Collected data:

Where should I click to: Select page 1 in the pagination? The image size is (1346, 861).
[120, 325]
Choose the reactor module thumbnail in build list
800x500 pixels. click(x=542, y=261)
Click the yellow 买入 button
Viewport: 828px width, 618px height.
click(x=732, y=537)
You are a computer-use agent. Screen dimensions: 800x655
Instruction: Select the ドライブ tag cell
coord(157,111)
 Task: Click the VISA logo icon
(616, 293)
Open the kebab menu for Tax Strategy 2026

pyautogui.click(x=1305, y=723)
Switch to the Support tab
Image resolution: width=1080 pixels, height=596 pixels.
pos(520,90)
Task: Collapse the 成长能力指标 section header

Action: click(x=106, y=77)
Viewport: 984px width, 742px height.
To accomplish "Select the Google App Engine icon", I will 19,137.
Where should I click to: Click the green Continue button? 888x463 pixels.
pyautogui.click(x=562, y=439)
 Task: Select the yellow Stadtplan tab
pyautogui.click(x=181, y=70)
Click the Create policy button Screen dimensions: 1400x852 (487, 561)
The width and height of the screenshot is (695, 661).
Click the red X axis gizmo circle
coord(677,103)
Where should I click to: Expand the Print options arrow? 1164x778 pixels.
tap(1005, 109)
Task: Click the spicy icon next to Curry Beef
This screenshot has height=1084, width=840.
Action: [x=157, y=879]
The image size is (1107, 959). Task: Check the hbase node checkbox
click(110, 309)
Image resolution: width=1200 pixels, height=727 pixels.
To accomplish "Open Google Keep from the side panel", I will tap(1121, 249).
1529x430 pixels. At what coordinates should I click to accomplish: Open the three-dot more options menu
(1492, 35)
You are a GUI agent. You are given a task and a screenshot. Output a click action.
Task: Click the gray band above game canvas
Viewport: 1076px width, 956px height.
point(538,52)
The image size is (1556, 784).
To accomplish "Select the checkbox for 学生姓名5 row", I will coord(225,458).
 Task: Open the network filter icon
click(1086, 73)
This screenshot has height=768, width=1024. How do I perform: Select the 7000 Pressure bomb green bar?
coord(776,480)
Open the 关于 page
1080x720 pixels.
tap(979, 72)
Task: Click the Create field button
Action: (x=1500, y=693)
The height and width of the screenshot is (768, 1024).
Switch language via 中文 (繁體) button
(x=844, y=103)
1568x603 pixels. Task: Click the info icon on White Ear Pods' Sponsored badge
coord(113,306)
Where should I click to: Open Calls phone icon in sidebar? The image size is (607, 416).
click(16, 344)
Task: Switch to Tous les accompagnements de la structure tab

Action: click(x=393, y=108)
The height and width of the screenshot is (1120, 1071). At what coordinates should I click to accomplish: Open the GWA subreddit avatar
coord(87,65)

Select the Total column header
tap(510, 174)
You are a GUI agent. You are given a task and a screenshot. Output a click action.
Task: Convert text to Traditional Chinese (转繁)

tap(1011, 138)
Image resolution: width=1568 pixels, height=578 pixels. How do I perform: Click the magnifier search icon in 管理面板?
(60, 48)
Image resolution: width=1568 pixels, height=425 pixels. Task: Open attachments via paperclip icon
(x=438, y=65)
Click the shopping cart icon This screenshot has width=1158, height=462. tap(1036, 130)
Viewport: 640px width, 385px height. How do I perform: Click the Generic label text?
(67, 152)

» **REQUIRED WORK**
Please filter the entries for the word "dimensions" and copy the lines that have it.

» **RESULT FOR THIS EXERCISE**
You are a computer-use agent. Screen dimensions: 800x655
Click the Create policy button Screen dimensions: 1400x852 (487, 561)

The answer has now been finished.